- Born: March 5. 1951 Philadelphia, Pa. USA
- Education: Univ. of Pennsylvania (BA) Princeton University (PhD )
- Known for: Research in Functions of several complex variables, D'Angelo Type, Rational Sphere Maps
- Awards: Fellow of the American Mathematical Society (2014) Stefan Bergman Prize (1999)
- Scientific career
- Fields: Functions of several complex variables
- Workplaces: Massachusetts Institute of Technology University of Illinois, Champaign-Urbana
- Doctoral advisor: Joseph J. Kohn

= John D'Angelo =

American mathematician

John D'Angelo is an American mathematician. He is currently Professor Emeritus in the Department of Mathematics at the University of Illinois at Champaign-Urbana.

== Education ==
D'Angelo received his PhD from Princeton University in 1976, under the direction of J.J. Kohn. He was then a C.L.E. Moore Instructor at MIT from 1976 to 1978, becoming an Assistant Professor at University of Illinois in 1978, and was promoted to Full Professor in 1987. He became an emeritus professor in 2018.

== Awards and honors ==
D'Angelo was the recipient of the Stefan Bergman Prize in 1999 for "remarkable geometric insight that has led him to make several spectacular contributions to complex analysis". In 2014 he became a fellow of the American Mathematical Society: "For contributions to several complex variables and Cauchy-Riemann geometry, and for his inspiration of students".

== Research ==
D'Angelo's early work involved the study of order of contact between analytic subvarieties and boundaries of weakly pseudoconvex domains, which resulted in the definition and analysis of what are now known as points of D'Angelo finite type. The D'Angelo type provides a quantitative measure of the order contact between the boundary of the domain and analytic subvarieties. D'Angelo's work uses analysis and commutative algebra. A domain all of whose boundary points have finite D'Angelo type has analytic properties, with respect to holomorphic functions, that are quite similar to strictly pseudoconvex domains. David Catlin was able to prove regularity estimates for the $\bar{\partial}$-Neumann problem, the Bergman projection, and related operators for domains all of whose boundary points satisfy a condition closely related to finite D'Angelo type.

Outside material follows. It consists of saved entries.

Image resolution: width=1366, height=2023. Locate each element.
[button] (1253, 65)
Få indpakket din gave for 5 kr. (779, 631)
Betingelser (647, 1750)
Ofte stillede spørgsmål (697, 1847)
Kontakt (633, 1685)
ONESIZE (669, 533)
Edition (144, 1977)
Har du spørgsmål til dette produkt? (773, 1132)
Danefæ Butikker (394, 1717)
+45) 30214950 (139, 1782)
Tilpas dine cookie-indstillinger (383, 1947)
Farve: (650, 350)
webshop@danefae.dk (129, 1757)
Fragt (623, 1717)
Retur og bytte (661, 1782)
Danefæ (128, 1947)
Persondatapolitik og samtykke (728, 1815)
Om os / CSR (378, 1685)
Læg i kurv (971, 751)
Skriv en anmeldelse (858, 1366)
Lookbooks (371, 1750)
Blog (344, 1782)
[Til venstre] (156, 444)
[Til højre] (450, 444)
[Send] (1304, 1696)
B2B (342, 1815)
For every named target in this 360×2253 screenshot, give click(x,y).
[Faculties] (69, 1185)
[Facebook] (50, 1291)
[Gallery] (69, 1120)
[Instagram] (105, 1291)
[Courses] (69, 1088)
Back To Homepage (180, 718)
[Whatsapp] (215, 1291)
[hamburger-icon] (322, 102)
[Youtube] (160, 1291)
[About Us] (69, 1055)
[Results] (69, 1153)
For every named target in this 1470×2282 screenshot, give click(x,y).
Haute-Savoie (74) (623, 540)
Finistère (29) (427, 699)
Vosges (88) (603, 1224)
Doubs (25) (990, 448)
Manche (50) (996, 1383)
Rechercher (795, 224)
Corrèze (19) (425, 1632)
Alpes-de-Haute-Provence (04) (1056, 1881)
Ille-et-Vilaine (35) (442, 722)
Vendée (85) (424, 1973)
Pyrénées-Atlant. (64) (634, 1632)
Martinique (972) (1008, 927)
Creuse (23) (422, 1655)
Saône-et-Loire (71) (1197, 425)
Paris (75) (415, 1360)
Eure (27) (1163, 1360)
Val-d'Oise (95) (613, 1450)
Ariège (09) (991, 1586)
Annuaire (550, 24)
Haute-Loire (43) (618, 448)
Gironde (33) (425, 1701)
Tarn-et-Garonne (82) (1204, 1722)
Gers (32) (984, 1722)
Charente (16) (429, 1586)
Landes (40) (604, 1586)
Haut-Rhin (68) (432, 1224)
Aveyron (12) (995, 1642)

Since 1990 D'Angelo's work has been focused on problems connected to the existence of proper holomorphic mappings between balls of different dimensions. That work led him to a study of complex variables analogues of Hilbert’s 17th problem and to various combinatorial and algebraic properties of Rational Sphere Maps.

== Books ==
- Several Complex Variables and the Geometry of Real Hypersurfaces. CRC Press, 1992.
- Mathematical Thinking: Problem Solving and Proofs. Prentice-Hall, 2000. (joint with Douglas B. West)
- Inequalities from Complex Analysis. Mathematics Assoc. of America, 2002.
- An Introduction to Complex Analysis and Geometry. American Math. Society, 2010.
- Hermitian Analysis: From Fourier series to Cauchy-Riemann Geometry. Springer, 2013.
- Linear and Complex Analysis for Applications. CRC Press, 2017.
- Rational Sphere Maps. Springer-Birkhauser, 2021.